Der Rubin – Roter Edelstein aus der Korund-Gruppe

Dienstag, 16. Juni 2009 | 

Wegen seiner roten Farbe (lat. “rubens”) hat der Rubin seinen Namen bekommen. Es gibt zwei Farbvarianten des Korundes, der rote Rubin und der blaue Saphir, die für die Schmuckherstellung verwendet werden. Der Rubin ist nach dem Diamant der zweithärteste Edelstein. Er hat die Mohshärte 9 (der Diamant hat 10). Der Rubin gehört zu den teuersten Edelsteinen.

Der Rubin Rohstein macht auf seinen Betrachter einen fettigen und stumpfen Eindruck.
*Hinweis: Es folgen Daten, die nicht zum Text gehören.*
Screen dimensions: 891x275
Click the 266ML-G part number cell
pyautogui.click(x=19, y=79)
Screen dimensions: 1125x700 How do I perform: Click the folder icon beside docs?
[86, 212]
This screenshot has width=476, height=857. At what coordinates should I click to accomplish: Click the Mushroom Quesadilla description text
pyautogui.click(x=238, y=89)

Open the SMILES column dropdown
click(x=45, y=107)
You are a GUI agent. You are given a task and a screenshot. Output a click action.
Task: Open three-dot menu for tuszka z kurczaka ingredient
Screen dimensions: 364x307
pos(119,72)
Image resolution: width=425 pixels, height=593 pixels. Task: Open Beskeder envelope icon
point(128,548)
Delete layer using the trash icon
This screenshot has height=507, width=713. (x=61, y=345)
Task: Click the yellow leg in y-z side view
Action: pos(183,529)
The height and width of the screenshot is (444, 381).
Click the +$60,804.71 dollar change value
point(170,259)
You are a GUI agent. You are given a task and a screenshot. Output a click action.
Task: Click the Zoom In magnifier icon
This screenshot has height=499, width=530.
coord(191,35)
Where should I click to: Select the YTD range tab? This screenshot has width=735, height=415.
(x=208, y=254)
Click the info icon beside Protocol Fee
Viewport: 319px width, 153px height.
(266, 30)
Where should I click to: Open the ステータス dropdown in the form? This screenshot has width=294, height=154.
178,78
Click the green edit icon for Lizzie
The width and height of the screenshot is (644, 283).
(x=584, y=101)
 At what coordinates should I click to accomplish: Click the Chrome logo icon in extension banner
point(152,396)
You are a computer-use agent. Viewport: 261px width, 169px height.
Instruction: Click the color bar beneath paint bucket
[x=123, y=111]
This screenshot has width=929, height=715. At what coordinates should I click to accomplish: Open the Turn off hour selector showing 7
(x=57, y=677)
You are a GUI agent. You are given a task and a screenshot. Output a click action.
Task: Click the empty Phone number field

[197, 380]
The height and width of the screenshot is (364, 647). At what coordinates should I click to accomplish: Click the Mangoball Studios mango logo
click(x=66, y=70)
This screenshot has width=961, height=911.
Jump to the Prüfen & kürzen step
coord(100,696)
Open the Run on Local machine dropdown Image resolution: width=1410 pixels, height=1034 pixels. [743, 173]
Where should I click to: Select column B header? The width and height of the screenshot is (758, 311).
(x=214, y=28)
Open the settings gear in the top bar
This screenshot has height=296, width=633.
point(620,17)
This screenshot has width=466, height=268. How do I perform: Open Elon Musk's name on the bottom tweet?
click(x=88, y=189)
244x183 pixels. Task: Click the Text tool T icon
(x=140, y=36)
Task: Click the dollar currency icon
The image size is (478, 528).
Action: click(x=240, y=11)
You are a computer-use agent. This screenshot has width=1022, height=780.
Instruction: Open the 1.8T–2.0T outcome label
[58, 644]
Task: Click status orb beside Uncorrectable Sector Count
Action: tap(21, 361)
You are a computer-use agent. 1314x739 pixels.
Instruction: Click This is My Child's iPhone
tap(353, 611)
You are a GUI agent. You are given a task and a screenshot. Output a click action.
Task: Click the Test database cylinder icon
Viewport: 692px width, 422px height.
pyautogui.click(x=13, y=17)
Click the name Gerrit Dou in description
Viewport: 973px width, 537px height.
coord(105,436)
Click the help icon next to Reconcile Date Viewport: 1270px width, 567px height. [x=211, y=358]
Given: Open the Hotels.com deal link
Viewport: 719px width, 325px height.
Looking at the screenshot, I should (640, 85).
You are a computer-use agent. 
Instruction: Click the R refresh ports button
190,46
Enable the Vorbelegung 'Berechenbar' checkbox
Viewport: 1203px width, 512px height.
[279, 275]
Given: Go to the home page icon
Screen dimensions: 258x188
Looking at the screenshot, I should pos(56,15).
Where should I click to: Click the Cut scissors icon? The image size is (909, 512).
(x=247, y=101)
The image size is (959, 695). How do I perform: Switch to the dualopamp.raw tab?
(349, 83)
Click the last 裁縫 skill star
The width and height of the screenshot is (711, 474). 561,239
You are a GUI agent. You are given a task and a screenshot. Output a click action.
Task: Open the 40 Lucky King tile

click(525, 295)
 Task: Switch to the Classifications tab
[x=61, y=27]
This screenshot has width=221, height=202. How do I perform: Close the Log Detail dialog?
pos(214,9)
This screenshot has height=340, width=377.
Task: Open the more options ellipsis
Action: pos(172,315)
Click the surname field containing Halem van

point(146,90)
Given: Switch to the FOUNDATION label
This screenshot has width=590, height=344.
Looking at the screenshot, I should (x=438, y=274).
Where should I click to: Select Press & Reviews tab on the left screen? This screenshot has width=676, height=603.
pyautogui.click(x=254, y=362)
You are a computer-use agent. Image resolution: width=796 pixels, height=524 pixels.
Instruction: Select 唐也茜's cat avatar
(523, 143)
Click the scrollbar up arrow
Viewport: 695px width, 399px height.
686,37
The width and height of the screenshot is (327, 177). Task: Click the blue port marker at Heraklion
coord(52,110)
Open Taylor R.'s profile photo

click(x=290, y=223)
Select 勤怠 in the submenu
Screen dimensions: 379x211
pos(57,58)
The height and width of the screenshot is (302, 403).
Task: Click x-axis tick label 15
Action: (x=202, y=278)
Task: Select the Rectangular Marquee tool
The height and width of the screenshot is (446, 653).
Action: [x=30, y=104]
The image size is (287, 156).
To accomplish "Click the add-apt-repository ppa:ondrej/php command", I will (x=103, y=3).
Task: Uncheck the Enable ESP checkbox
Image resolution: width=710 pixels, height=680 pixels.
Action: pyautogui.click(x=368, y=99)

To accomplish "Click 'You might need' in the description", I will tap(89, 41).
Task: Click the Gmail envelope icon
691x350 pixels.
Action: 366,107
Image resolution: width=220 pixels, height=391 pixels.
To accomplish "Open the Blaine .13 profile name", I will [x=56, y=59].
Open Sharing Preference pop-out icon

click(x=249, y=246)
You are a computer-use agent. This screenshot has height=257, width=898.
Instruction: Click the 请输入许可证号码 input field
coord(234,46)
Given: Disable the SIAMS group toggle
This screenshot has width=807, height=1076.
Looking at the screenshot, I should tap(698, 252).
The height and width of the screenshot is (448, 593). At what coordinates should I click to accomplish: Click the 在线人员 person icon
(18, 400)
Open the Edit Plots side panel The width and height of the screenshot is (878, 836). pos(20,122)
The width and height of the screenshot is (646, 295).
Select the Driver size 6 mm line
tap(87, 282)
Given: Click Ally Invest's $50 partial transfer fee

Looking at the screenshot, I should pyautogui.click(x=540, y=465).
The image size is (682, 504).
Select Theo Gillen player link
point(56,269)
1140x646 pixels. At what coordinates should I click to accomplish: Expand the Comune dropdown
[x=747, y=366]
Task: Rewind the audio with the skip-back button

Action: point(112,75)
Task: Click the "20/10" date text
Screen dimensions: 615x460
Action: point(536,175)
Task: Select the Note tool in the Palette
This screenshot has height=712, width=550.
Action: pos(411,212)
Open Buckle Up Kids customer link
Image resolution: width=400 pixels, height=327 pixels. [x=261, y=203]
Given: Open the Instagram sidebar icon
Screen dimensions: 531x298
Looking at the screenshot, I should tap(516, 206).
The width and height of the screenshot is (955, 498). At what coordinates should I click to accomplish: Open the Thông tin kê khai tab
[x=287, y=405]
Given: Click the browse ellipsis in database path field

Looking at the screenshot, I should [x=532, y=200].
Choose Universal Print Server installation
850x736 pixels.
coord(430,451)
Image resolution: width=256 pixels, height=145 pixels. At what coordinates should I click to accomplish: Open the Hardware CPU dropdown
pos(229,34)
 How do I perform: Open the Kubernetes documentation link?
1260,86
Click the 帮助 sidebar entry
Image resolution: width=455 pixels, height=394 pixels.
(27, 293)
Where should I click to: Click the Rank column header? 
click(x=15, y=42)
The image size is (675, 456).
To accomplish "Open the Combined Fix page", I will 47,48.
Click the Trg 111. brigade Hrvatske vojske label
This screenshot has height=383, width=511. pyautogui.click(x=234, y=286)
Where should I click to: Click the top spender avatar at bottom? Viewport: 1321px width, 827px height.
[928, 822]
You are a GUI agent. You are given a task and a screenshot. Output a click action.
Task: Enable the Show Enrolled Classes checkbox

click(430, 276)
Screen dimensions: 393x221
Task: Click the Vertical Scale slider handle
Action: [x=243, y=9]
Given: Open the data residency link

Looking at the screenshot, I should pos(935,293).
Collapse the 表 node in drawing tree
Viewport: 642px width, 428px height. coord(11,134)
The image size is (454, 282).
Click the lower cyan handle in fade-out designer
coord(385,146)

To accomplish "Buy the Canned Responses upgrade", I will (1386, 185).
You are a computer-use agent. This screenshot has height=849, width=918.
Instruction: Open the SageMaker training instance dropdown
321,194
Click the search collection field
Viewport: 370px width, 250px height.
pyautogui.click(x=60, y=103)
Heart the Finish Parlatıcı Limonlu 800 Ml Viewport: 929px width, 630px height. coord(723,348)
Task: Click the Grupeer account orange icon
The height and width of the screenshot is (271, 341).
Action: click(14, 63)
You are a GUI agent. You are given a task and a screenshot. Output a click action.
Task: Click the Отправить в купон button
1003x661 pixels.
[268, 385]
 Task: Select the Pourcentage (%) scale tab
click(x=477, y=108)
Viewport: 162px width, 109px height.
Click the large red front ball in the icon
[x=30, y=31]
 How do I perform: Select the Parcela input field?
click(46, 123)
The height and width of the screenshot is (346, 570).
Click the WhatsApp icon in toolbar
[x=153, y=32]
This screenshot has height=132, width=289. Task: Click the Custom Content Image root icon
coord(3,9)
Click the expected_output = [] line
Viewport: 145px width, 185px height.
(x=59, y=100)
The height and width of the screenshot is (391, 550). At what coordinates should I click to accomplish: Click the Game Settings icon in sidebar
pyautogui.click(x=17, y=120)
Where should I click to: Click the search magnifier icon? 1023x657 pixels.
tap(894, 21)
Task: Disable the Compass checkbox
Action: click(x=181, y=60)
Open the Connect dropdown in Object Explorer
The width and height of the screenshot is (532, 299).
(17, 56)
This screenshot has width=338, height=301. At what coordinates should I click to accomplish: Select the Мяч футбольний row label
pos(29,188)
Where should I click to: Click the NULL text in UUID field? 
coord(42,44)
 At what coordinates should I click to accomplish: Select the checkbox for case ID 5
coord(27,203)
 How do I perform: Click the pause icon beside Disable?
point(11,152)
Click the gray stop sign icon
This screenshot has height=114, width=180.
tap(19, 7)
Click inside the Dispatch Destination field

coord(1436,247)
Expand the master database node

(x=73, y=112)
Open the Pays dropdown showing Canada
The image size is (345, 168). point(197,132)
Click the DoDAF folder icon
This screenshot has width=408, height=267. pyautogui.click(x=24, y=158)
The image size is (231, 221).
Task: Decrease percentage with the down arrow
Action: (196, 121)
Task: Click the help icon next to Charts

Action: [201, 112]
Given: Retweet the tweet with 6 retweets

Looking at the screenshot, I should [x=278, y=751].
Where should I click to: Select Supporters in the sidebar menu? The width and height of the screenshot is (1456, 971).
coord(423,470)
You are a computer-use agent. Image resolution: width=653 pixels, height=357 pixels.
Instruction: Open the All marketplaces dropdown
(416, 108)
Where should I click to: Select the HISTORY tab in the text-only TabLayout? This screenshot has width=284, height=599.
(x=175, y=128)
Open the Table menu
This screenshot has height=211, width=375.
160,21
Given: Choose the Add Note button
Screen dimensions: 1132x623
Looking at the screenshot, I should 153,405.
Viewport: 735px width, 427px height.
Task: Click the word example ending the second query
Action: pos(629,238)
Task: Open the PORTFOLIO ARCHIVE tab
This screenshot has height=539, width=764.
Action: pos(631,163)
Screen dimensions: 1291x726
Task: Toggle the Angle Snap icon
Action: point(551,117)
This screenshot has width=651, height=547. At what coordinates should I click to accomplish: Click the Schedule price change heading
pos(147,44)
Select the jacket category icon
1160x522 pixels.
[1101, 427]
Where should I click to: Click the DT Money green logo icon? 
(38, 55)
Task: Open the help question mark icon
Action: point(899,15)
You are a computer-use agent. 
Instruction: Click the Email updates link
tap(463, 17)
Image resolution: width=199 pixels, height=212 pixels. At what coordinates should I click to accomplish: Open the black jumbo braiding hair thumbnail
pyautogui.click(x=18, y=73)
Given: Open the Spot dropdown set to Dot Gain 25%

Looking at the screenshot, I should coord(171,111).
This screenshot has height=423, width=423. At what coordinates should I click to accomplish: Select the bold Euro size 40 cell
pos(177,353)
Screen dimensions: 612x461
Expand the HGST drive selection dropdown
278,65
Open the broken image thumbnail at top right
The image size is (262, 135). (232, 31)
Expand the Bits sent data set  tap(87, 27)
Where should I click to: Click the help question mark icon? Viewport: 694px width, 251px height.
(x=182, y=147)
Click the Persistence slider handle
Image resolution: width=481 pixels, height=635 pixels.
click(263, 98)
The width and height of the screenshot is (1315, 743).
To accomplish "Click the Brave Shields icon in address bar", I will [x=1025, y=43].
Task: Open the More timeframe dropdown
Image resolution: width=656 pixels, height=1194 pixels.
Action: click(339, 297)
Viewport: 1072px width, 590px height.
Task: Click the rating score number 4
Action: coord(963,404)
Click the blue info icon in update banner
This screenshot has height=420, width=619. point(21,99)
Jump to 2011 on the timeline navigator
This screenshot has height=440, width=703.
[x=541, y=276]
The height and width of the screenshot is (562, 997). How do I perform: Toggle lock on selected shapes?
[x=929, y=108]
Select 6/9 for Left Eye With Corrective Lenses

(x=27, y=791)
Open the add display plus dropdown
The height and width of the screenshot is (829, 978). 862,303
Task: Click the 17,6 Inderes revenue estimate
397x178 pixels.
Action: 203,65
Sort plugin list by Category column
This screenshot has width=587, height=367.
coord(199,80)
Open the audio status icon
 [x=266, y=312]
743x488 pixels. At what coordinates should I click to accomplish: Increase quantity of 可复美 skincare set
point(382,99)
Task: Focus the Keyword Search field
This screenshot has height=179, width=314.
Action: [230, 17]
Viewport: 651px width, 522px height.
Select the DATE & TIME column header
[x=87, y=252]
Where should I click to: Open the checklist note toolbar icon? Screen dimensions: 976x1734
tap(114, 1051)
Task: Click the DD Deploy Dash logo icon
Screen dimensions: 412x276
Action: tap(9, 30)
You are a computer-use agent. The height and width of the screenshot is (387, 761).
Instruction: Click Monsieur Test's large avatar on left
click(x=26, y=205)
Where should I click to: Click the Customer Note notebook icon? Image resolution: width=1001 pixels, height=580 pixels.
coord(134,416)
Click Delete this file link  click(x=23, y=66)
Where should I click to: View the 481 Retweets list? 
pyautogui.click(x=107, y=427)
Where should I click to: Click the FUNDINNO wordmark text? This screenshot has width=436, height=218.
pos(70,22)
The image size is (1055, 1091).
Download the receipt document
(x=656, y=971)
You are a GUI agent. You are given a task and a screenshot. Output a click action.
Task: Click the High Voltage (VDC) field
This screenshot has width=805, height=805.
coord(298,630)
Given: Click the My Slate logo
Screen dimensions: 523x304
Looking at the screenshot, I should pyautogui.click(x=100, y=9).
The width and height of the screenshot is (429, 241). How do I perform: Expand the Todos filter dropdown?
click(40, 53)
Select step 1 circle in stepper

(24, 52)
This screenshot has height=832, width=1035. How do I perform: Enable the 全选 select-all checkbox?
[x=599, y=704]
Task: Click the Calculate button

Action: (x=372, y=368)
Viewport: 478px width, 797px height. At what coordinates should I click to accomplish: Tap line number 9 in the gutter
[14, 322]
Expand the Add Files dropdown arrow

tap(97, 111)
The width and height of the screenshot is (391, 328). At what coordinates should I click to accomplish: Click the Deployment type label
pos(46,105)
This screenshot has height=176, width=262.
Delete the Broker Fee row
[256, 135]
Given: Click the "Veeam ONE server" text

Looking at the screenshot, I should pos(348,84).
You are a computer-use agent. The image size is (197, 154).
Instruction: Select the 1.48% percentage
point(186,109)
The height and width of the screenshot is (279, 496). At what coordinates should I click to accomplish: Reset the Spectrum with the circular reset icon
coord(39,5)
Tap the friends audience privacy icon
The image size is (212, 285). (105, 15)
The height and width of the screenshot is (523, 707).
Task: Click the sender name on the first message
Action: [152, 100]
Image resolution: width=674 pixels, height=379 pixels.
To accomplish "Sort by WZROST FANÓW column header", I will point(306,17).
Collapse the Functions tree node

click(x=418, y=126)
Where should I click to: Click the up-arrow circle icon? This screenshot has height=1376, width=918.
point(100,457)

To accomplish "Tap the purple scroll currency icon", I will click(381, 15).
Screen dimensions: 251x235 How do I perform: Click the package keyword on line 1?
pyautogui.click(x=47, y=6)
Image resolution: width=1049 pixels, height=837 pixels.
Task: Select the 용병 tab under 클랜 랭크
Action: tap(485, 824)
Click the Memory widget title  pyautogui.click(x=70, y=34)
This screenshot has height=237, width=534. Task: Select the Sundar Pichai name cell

Wird dieser Edelstein dann aber geschliffen, zeigt er ein Feuer und Funkeln fast wie ein Diamant. Die begehrteste Farbe eines Rubins ist die so genannte Taubenblutfarbe. Dies ist ein kräftiges reines Rot mit einem leichten Stich ins Bläuliche. Die Substanz, die dem Rubin die Farbe gibt ist Chrom. Nur wenige wirklich gute Rubine sind klar, die meisten haben Einschlüsse, die jedoch als Echtheitsnachweis dienen, denn der Rubin wird sehr oft synthetisch hergestellt.

Um qualitativ schlechte Rubine aufzuwerten, wird der Rubin gebrannt oder auch nachgefärbt, damit die Farbintensität verbessert wird. Nachgefärbte Rubine können später beim Tragen auf die Haut der Trägerin abfärben, sie hinterlassen dann einen rosa Fleck.

Der größte schleifwürdige Rubin, der je gefunden wurde, wog etwa 400 Karat. Er wurde in drei Teile geteilt. Einer der berühmtesten Rubine ist der Edward-Rubin mit einem Gewicht von 167 Karat. Viele Rubine, die auch in Kronjuwelen eingesetzt wurden, entpuppten sich bei späteren Untersuchungen als rote Spinelle.